Otro elemento clave es rebajar la convulsión que vive el país. Para ello es fundamental eliminar comunicación la corrupción y que los medios de comunicación cambien su foco y pongan en las fortalezas y no en las debilidades. Gallés insiste en que “España tiene una oportunidad clarísima en el sector agroalimentario gracias a la dieta mediterránea, que es muy apreciada en todo el mundo. El éxito es la suma de innovación, calidad y la tecnología”.

 



“La reindustrialización en España”. Este he sido el primer tema de debate en los Diálogos de Futuro KPMG-Banc Sabadell, impulsados por La Vanguardia, por entender que es un factor básico para salir de la crisis. Siete gestores de éxito han fijado sus criterios sobre el camino que Catalunya y España tienen que recorrer para salir de la crisis.

Jordi Gallés, Europastry


“La devaluación interna no es el factor único, ni el más importante”

Jaume Guardiola, Banc Sabadell


“Hay posibilidades de reindustrializar España, pero hay que planificarlo bien”

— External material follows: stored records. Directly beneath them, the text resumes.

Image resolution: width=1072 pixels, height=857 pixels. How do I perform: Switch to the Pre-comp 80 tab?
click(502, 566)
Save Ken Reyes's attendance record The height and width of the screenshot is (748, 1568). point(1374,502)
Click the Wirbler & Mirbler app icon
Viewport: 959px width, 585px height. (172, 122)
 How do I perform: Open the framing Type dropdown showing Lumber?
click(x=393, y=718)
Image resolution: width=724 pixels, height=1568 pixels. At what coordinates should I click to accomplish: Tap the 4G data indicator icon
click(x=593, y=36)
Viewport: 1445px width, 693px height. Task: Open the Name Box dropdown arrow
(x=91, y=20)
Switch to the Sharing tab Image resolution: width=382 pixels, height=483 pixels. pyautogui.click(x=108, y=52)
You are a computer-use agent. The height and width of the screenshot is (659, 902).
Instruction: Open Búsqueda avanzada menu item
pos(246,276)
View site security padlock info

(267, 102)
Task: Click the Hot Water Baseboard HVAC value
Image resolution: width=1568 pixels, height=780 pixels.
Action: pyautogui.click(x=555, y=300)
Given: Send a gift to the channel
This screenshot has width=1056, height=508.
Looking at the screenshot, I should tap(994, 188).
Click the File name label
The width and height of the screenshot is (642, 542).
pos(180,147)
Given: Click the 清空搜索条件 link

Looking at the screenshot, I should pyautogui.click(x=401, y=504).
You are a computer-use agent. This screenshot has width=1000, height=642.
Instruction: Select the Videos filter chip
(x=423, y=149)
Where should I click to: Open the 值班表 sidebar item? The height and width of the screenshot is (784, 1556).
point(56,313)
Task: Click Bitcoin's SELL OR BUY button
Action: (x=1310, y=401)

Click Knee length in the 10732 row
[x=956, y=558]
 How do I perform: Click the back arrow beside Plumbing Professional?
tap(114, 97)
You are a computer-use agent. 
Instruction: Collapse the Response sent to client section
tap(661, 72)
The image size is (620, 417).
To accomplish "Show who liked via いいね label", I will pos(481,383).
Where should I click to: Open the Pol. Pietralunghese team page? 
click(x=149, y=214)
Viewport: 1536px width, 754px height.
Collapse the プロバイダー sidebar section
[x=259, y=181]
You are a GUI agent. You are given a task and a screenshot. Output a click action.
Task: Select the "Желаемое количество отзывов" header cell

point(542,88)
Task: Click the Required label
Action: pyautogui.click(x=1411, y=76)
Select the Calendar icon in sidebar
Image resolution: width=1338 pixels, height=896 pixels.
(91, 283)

Josep Palau, Soler & Palau

“Se requiere voluntad política para facilitar que las industrias vuelvan a casa”

Fernando Serrate, KPMG

“Se ha demostrado que podemos ser competitivos hasta en la actual coyuntura”

Eloi Planes, Fluidra

“El coste energético es un freno para recuperar la inversión productiva”

Ramon Térmens, Taurus Group

“El mercado no te perdona si no eres competitivo en calidad y costes”

Jordi Parera, Top Cable

“Esta crisis ha revalorizado la figura del industrial, básica para crear empleo”



El paulatino declive de la industria

La industria española está en crisis desde hace tres décadas, como demuestra el hecho que en los años setenta representaba el 30% del PIB y actualmente apenas llega al 13,5%. Este declive se ha agudizado al comienzo del siglo, como pone de manifiesto el índice de producción industrial, que en el 2003 era del 91,9% sobre base 100 y el año pasado acabó con un 67,9%. La gran caída se produjo durante la Gran Recesión del 2008 cuando cayó un 16% y en el 2012 volvió a hacerlo un 8,5% adicional.